(GIVEN TEXT Opens)
One of those who helps the Army is Rhonda Miska, the social justice minister and Hispanic minister for the Church of the Incarnacion. “We have a group that goes to The Salvation Army to serve dinners there,” says Miska. “We also host PACEM two or three weeks a year, we have food drives at different parts of the year and we do Christmas gift collection for children whose parents are incarcerated.”
Despite these efforts, Miska seems most excited by her involvement with IMPACT (an acronym for the Interfaith Movement Promoting Action by Congregations Together), a congregation-based community organization that she sits on the board of.
Officially created last fall, IMPACT sponsored a forum on March 15 of this year that filled the MLK Performing Arts Center with an overcapacity crowd of 1,600. “We got a lot of people to come out from a variety of faith traditions, black, white, and Hispanic, and Catholic, Protestant, Jewish, Muslim and Unitarian,” she recalls, “and from the city and county and just say we all want to see these changes made for our community to be improved.” The focus of the forum was on improving affordable housing and public transportation, and the result of the turnout was a new bus route which goes down Fifth Street Extended to serve the Albemarle County Office Building and the Southwood mobile home park. The city also ended up pledging over $1 million to affordable housing.
(GIVEN TEXT Closes)
(SUPPLIED DATA Opens)
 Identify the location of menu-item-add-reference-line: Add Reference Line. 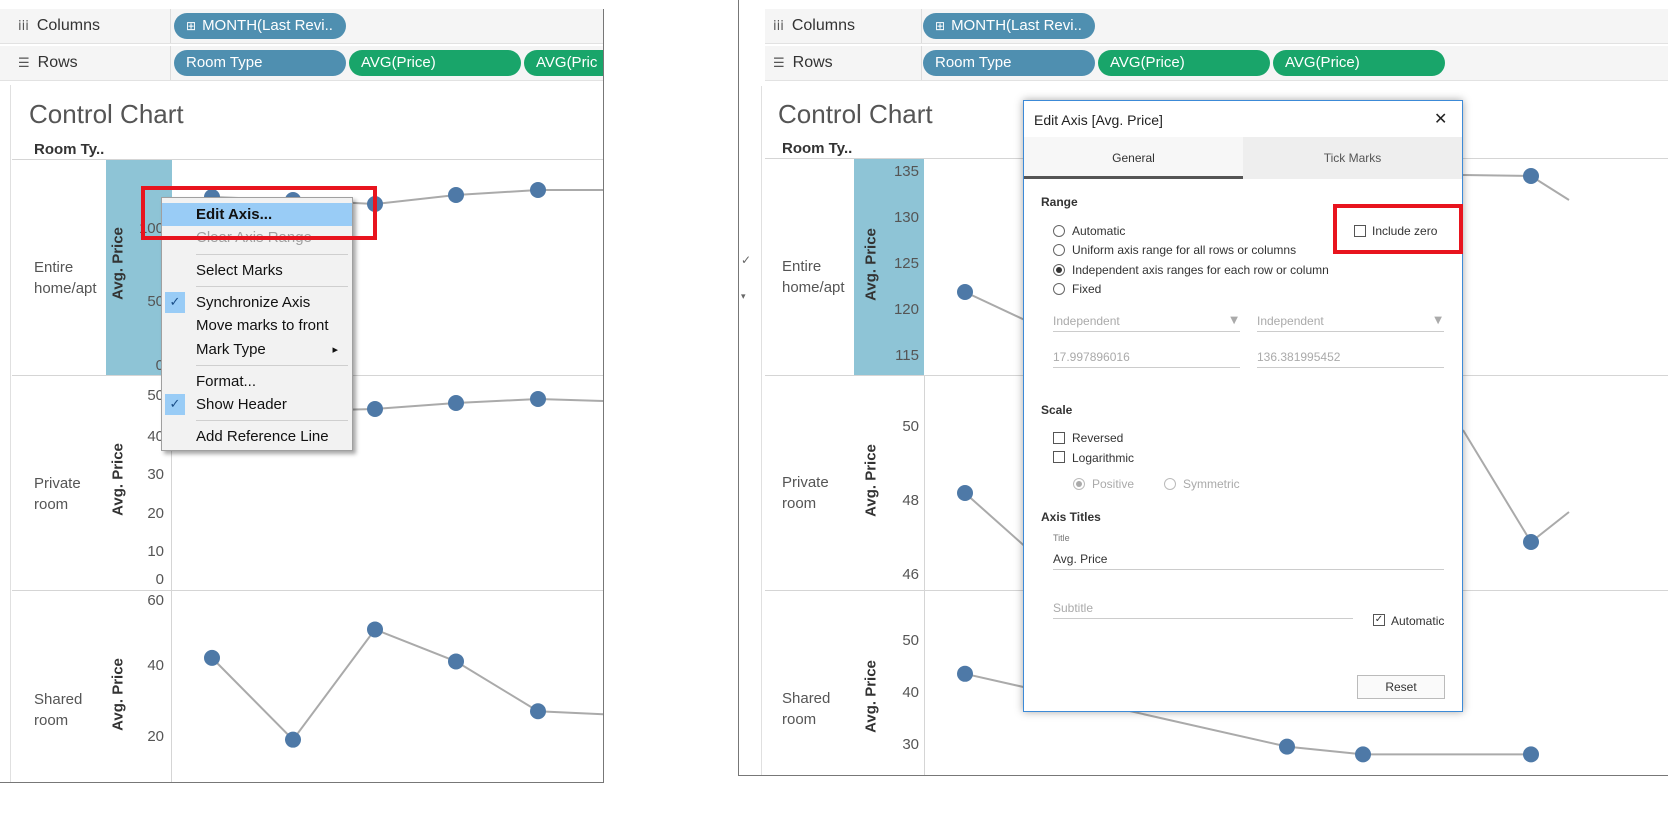
(262, 436).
(SUPPLIED DATA Closes)
JOB A: According to the passage about IMPACT, how many people attended the forum held on March 15?
JOB B: From the passage about IMPACT, extract the part that opens with the words containing "Despite these efforts, Miska" and closes with "the board of.".
The data above are separate material from the passage about IMPACT.

TASK OUTPUT A: An overcapacity crowd of 1,600 people attended.

TASK OUTPUT B:
Despite these efforts, Miska seems most excited by her involvement with IMPACT (an acronym for the Interfaith Movement Promoting Action by Congregations Together), a congregation-based community organization that she sits on the board of.